Sea Celery is a coastal species that may be used as a flavoursome herb or vegetable. Resembling young celery shoots in appearance and texture, this bush tucker is an interesting native substitute for European celery. Sea Celery can be found growing wild on sandy beaches and salt marshes in Victoria, SA and WA.
This plant adds salty notes to any dish, carrying hints of ‘ocean’ in its unique flavour. Use it as a garnish, finely chopped or in sprigs, to flavour soups, salads, and chicken and seafood dishes.
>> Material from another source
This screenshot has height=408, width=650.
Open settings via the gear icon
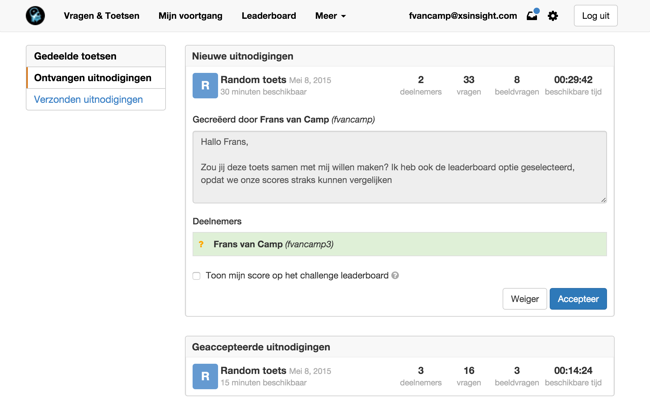(x=553, y=16)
Stems may be enjoyed fresh, or blanched to temper the strong flavours.
Harvest Sea Celery the same way you would harvest celery — pick stems often from the main plant throughout the growing season, or pull it out altogether by the root.
This drought-tolerant, frost-tolerant plant loves the sun, but, like other herbs, can still thrive in dappled shade. Choose a soil or potting mix that drains easily, and water well throughout the year. Like European celery, the leaves start out light green and darken as they mature, stemming outward from central rosette.
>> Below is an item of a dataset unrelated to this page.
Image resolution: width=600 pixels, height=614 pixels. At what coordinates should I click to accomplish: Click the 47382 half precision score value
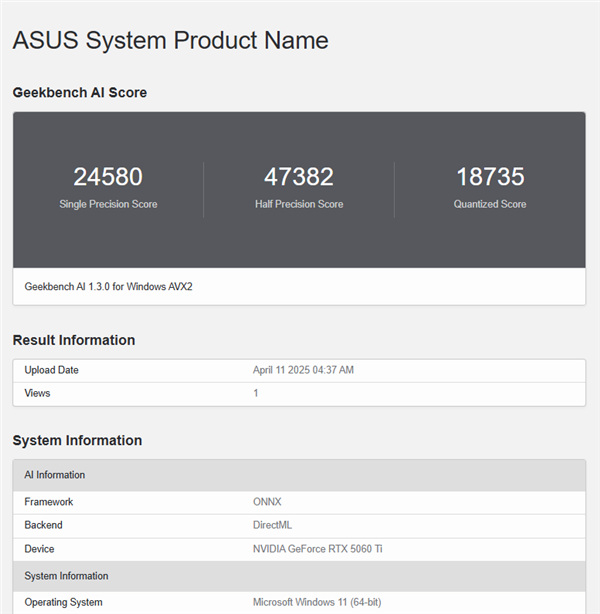coord(299,177)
Sea Celery grows between 30cm and 50cm high, spreading out up to 50cm in diameter. Perfect for pots, veggie patches and garden beds, as well as an attractive edible gap filler.
Should I fertilise Sea Celery plants?
Yes! Keeping your Sea Celery well-watered and regularly fed with yield a plentiful supply all year round. Use an organic herb & veggie fertiliser, cured bokashi compost, or worm castings, applied liberally every 3 months.
Why are my Sea Celery leaves turning yellow?
At worst, yellowing leaves may be a sign of fungus, blight or spider mites. But don’t panic yet. If you haven’t noticed any black or white fuzz on your plant, this may just be a case of waterlogged roots. Ensure your soil is draining freely after each watering, and if growing Sea Celery indoors, empty out the water catchment tray more often.
What are these white strands between my Sea Celery leaves?
If these strands are accompanied by tiny dots scattered around your plant, your Sea Celery is probably under attack from spider mites. Spray your plant with neem oil or low toxic soap spray as per instructions on the bottle.